In Japan, Game Machine listed Sega's arcade version of Choplifter as the most successful table arcade unit of October 1985. After being dethroned by Taito's The Legend of Kage on November 15, Choplifter returned to the top of the chart on December 1.

===Reviews===
Softline in 1982 called the game "the first Interactive Computer-Assisted Animated Movie", describing it as a fusion of arcade gaming, simulation, and filmic visual aesthetics. The magazine praised the animation and the helicopter's "subtle flight control" and concluded that seeing the hostages' "hope and excitement, their faith in you" made the game "hard to play". In 1983, its readers named Choplifter fourth on the magazine's Top Thirty list of Atari 8-bit programs by popularity. BYTE called Choplifter "great fun". Computer Gaming World, Creative Computing Video & Arcade Games, and The Commodore 64 Home Companion praised the graphics and animation, the latter stating that the hostages running across the desert made the game "alive" and realistic.

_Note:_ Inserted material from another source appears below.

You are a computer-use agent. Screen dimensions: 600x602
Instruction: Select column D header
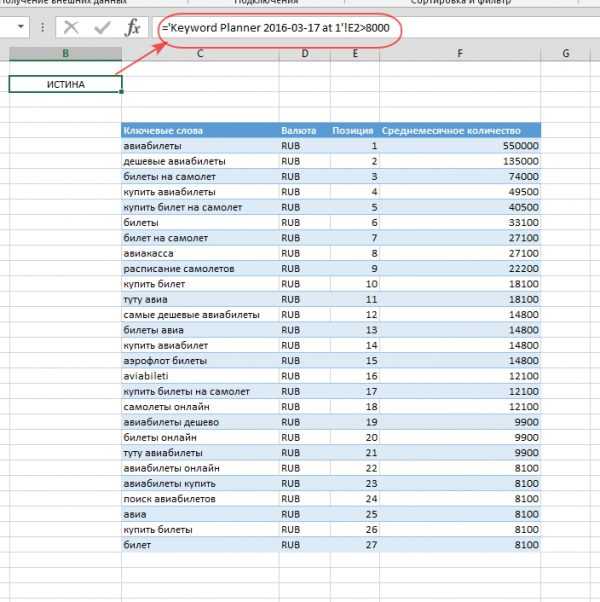click(x=304, y=53)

The Apple II version of the game received a Certificate of Merit in the category of "Best Computer Audiovisual Effects" at the 4th annual Arkie Awards, and shortly afterward, Billboard named it Computer Game of the Year. The Addison-Wesley Book of Atari Software 1984 gave the game an overall A+ rating, calling it "a masterpiece". The book concluded that the concept, graphics, and animation make this "a delightful game". InfoWorld's Essential Guide to Atari Computers cited it as "innovative" and a "winner".

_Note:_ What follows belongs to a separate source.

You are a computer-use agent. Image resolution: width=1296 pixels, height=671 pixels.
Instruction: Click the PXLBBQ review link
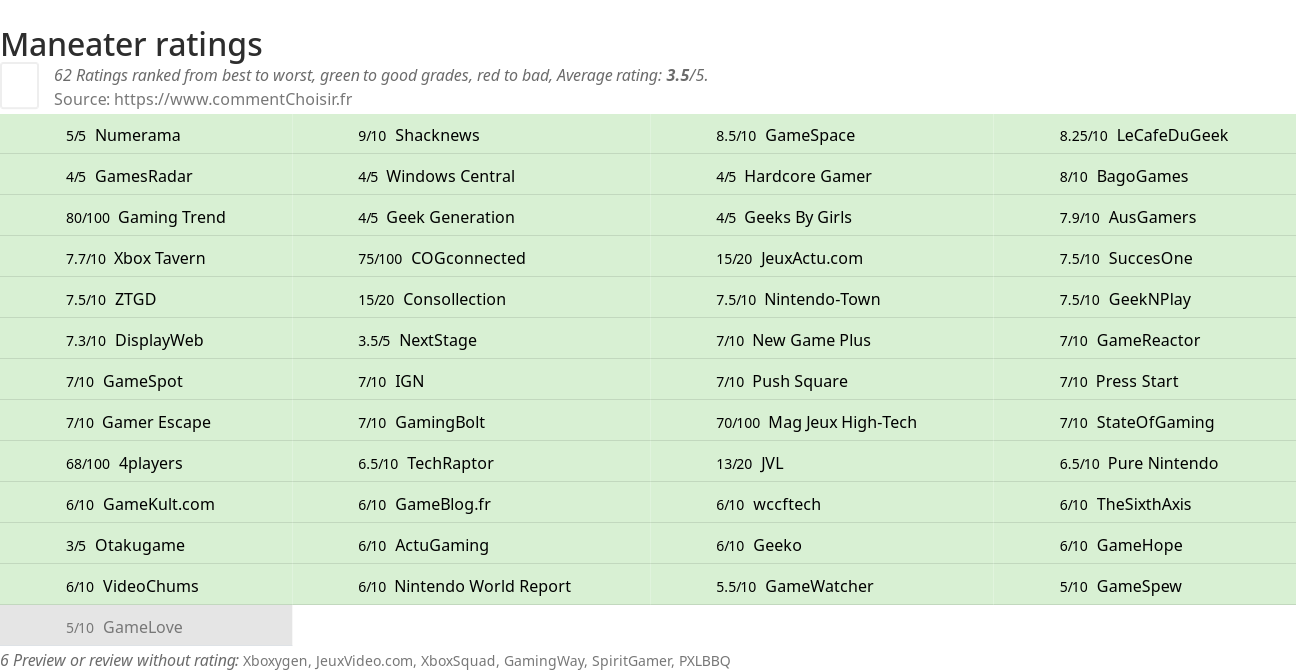coord(704,661)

Console XS magazine reviewed the Sega Master System version, giving it a score of 85%. Computer and Video Games magazine reviewed the Master System version in 1989, giving it a score of 87%. They also reviewed the ColecoVision and Atari 7800 versions, giving them scores of 81% and 84%, respectively.

==Legacy==
Choplifter II, subtitled "Rescue Survive", was released for the Game Boy in 1991, then remade for both the Game Boy and Game Gear as Choplifter III in 1994. An unrelated Choplifter III was released for Super NES.

1994 Amiga game Apocalypse was seen as significantly inspired by Choplifter.

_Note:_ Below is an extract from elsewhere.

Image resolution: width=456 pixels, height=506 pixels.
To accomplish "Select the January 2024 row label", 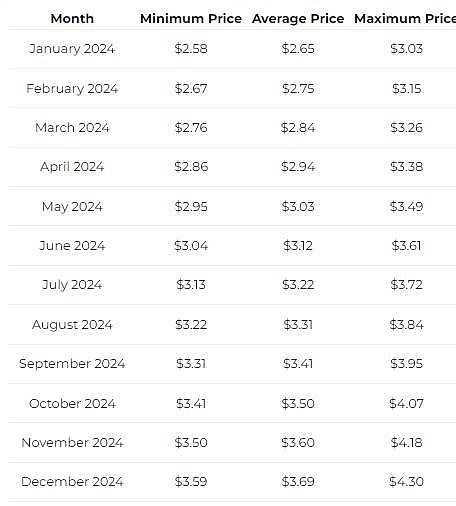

In late 1997, Gorlin and his development team, Ariok Entertainment, were working on a Choplifter game for IBM PC compatibles that would be in 3D and feature multiplayer functionality. The game was never released.

Sega released a pair of spiritual successors without the Choplifter brand: Air Rescue (1991) for the Sega System 32 arcade hardware is a first-person, pseudo-3D take on the concept. Air Rescue (1992) for the Master System more closely resembles the 2D Choplifter, but features stages that scroll in all directions.

Programmer Will Botti cited Choplifter as a major inspiration for his 1996 game Black Dawn.

In 2004, Xicat Interactive published ChopLifter: Crisis Shield exclusively in Europe.

inXile Entertainment released Choplifter HD for Xbox Live Arcade, PlayStation Network, and Microsoft Windows in January 2012, and for Ouya in August 2013.